- [WORK TO COMPLETE]: Leave the images out, and copy each of the records below exactly.
___ THE DATA
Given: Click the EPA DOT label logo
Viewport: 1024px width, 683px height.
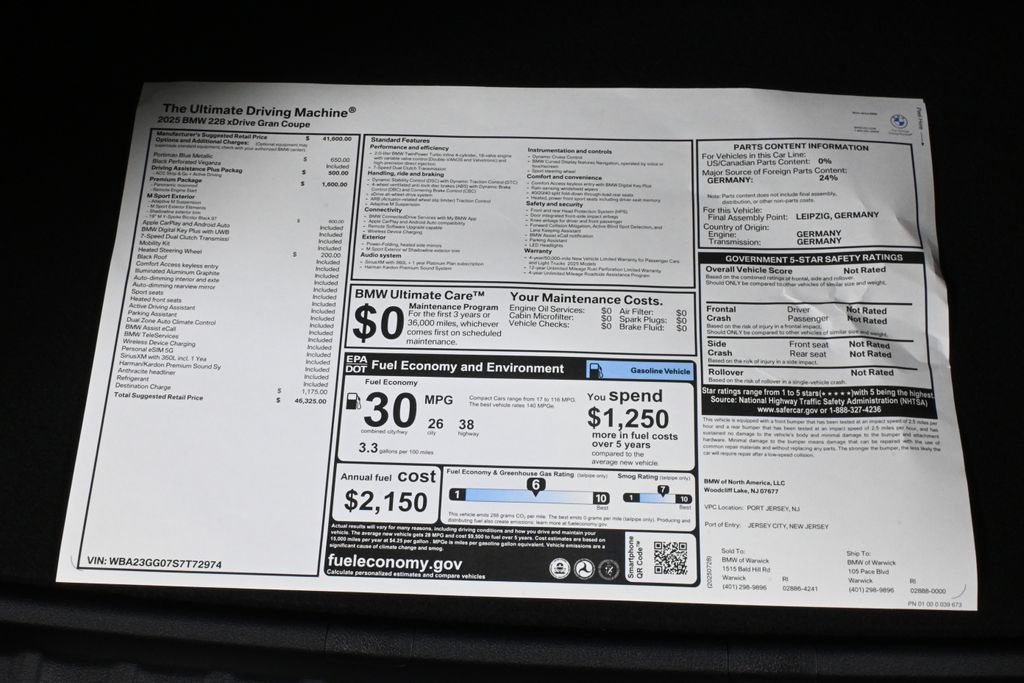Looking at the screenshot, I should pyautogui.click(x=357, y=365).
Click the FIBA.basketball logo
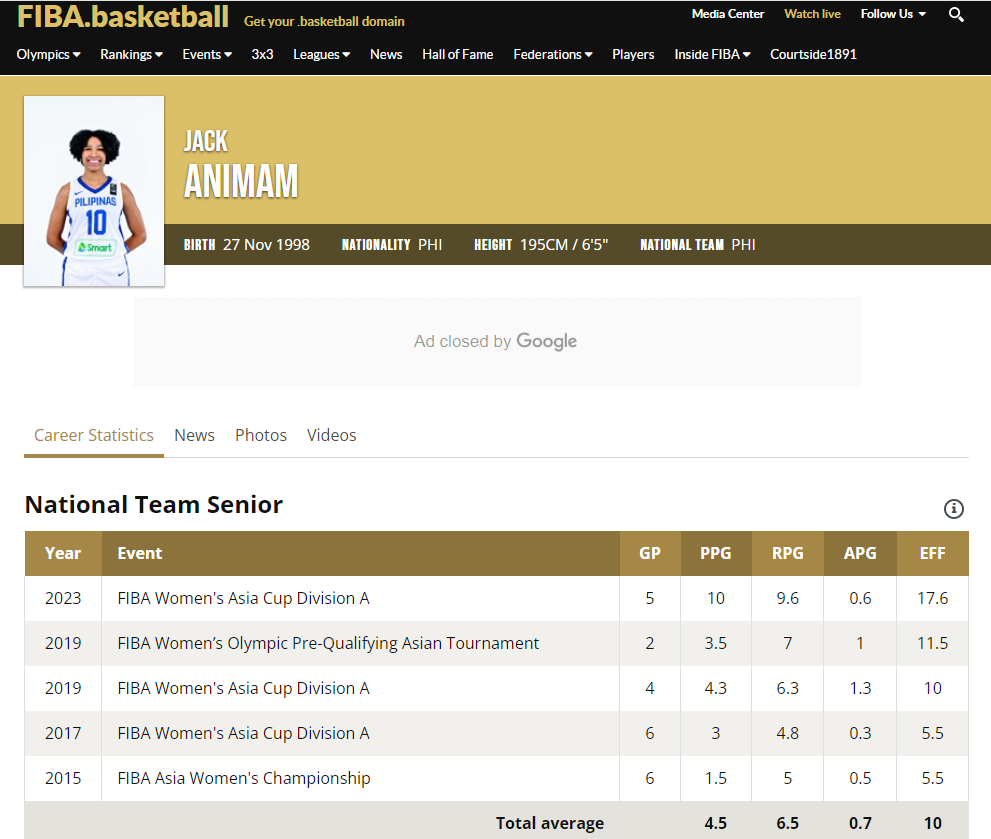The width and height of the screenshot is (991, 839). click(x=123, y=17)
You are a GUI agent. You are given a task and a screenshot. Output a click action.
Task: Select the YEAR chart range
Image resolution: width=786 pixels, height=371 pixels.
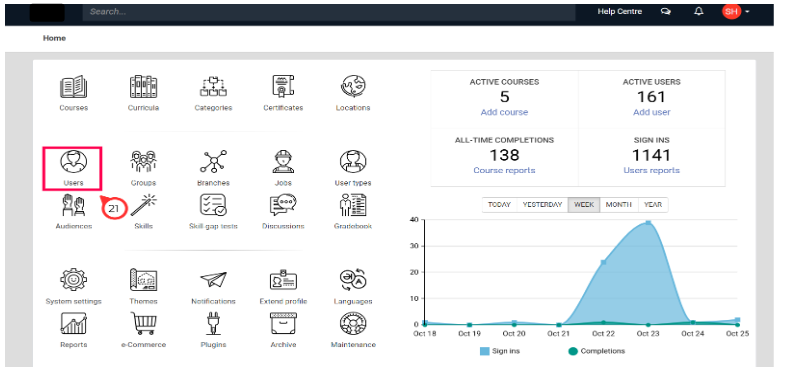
______
- [EXERCISE RESPONSE]:
Given: Click the EPA DOT label logo
Viewport: 1024px width, 683px height.
Looking at the screenshot, I should pyautogui.click(x=357, y=365).
Click the FIBA.basketball logo
The width and height of the screenshot is (991, 839). click(x=123, y=17)
You are a GUI agent. You are given a task and a screenshot. Output a click action.
Task: Select the YEAR chart range
Image resolution: width=786 pixels, height=371 pixels.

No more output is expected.